YOUR INSTRUCTIONS:
What are the lines, copied exactly, from the one containing "Store (18, 184)" through the final line of the material? Leave the pictures out.

== == ==

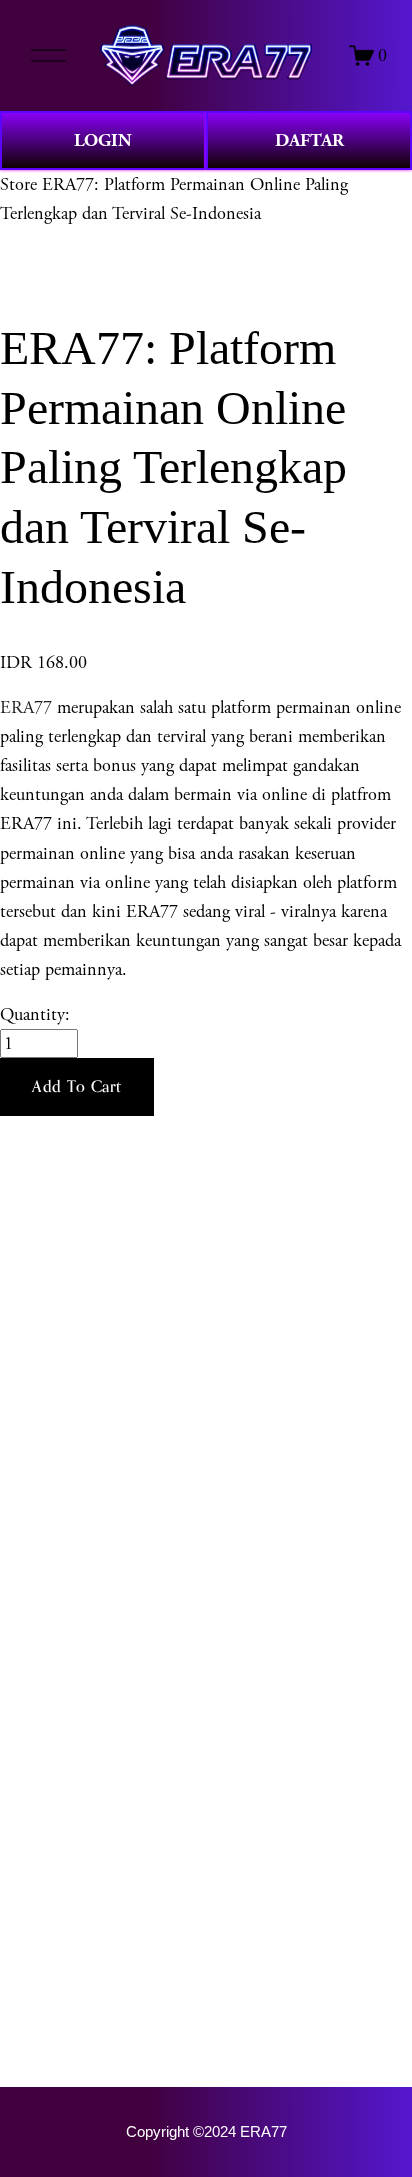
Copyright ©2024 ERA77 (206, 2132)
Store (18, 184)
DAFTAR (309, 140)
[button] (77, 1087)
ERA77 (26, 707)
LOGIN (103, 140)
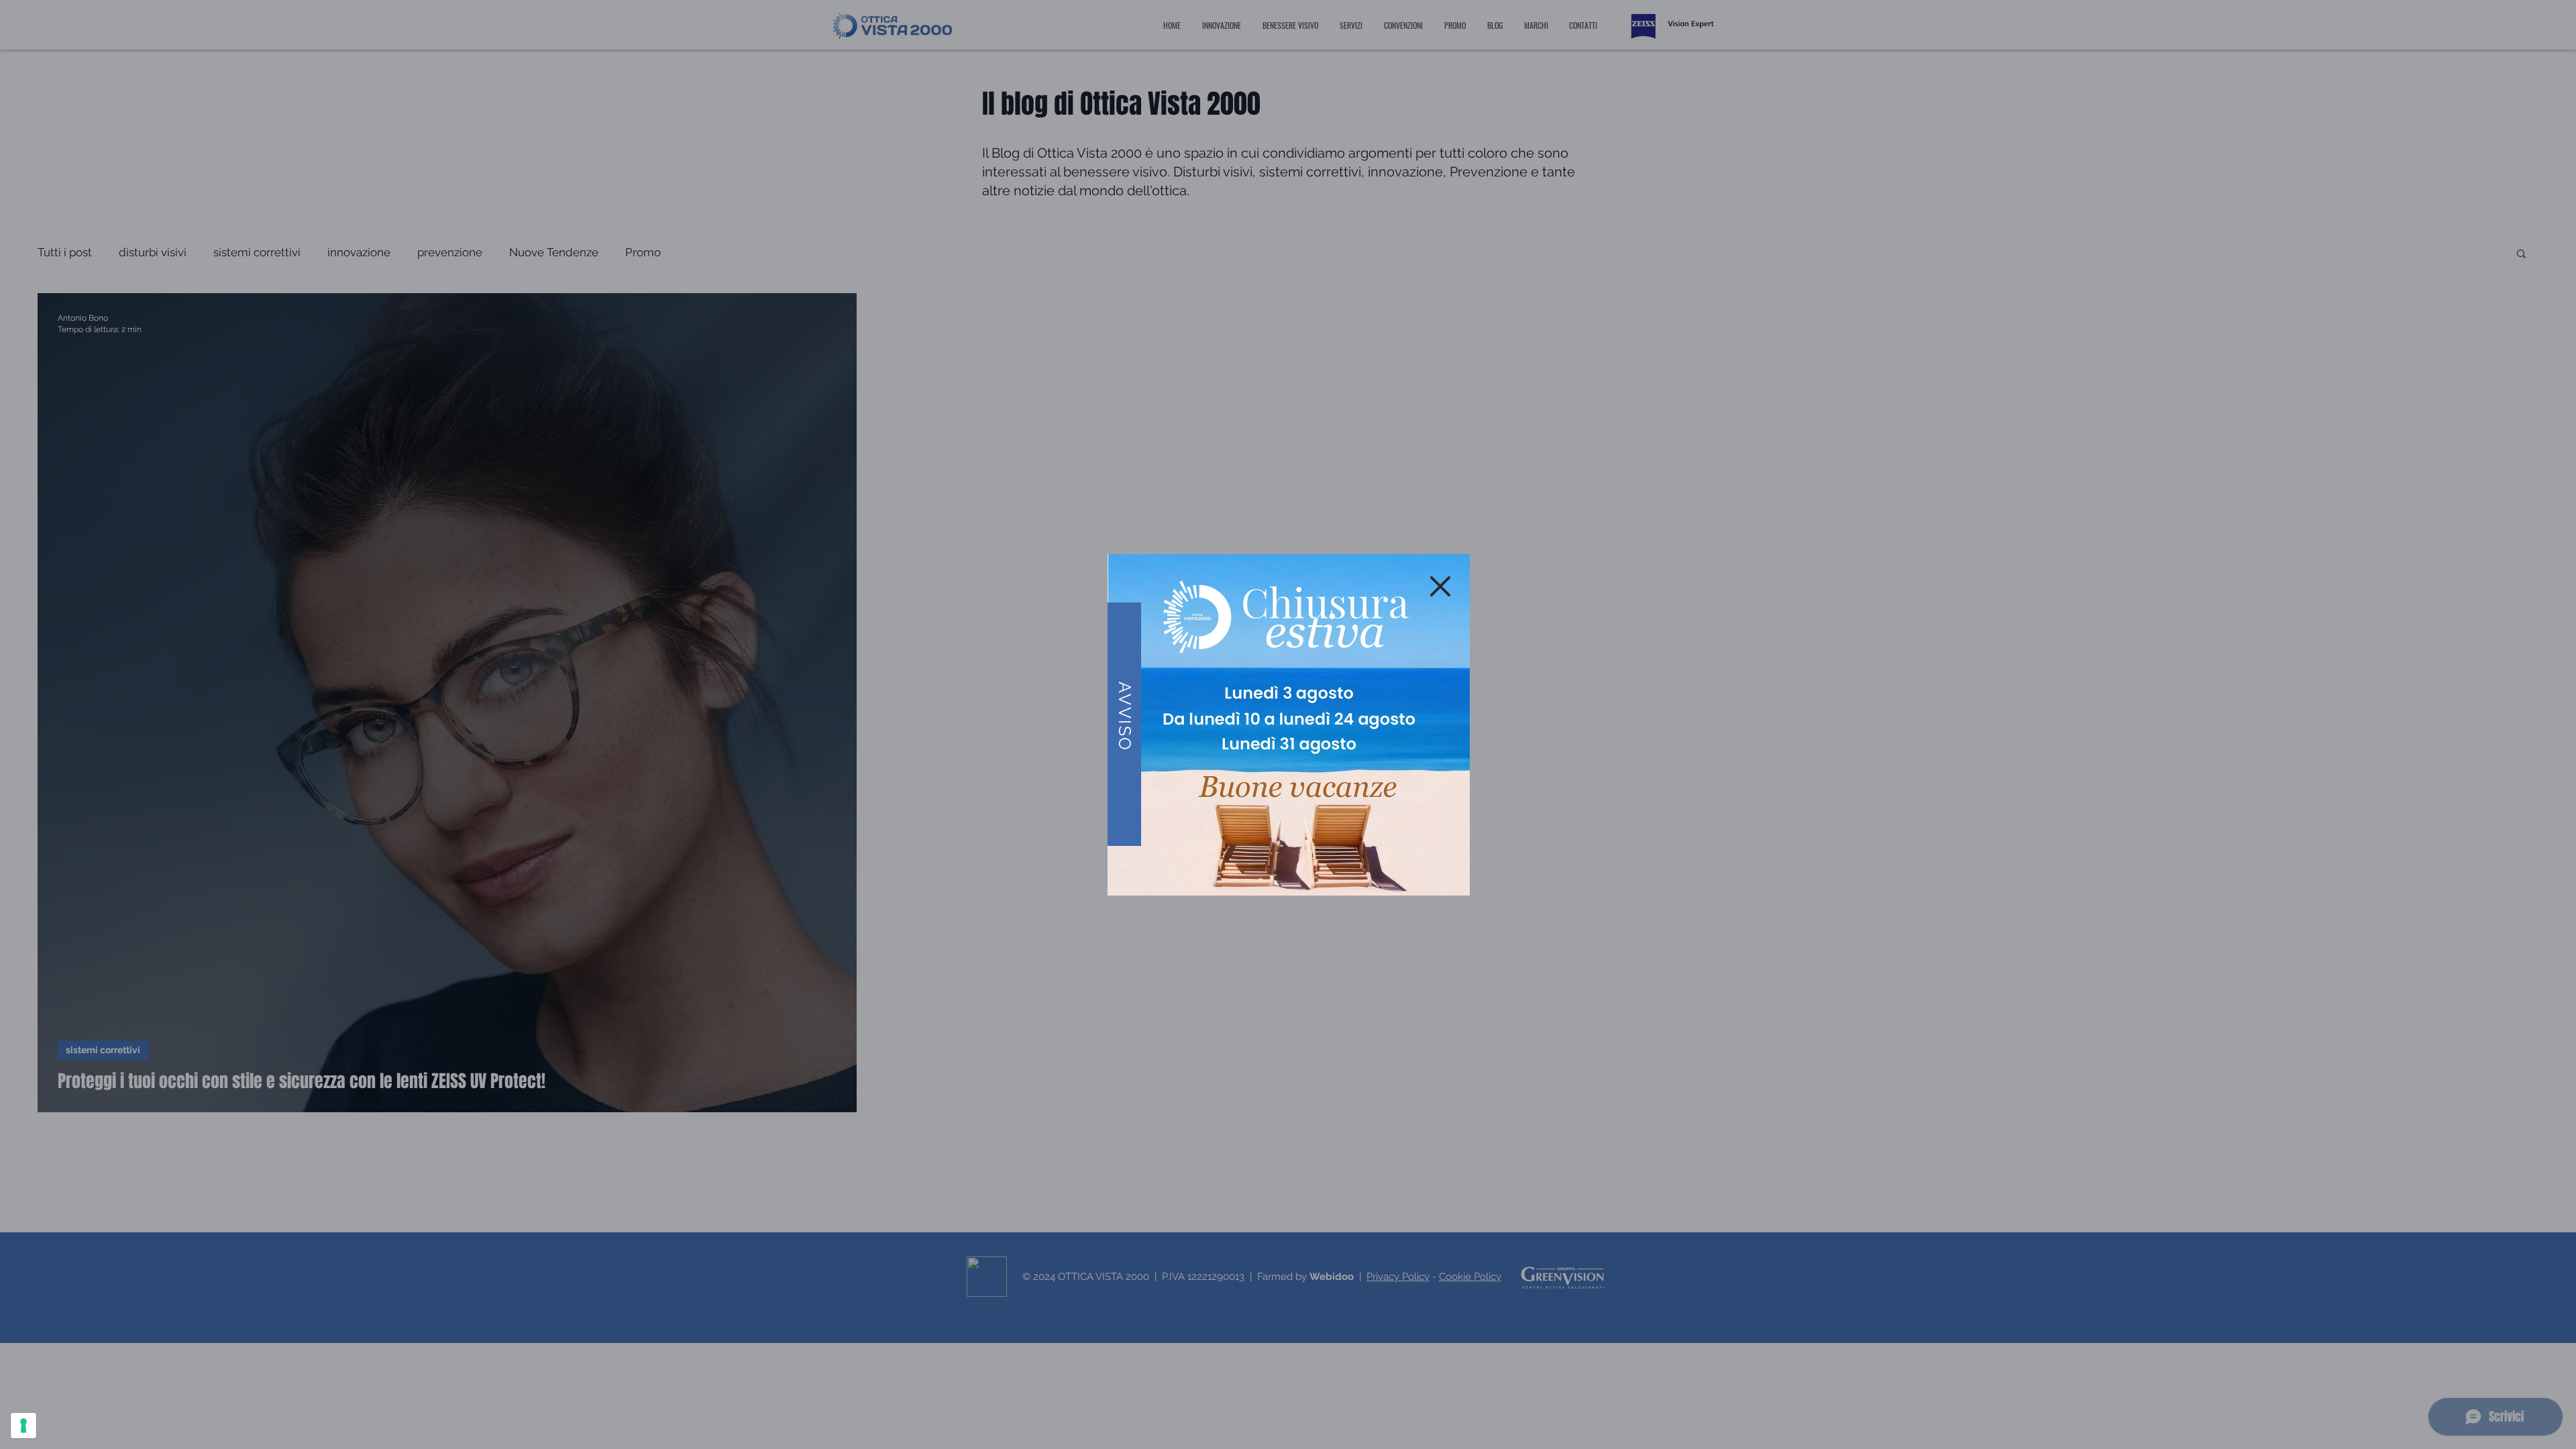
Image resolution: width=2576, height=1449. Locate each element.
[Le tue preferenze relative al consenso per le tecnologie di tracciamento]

== == ==

ANSWER SPACE:
Store (18, 184)
DAFTAR (309, 140)
[button] (77, 1087)
ERA77 (26, 707)
LOGIN (103, 140)
Image resolution: width=2576, height=1449. Locate each element.
[Le tue preferenze relative al consenso per le tecnologie di tracciamento]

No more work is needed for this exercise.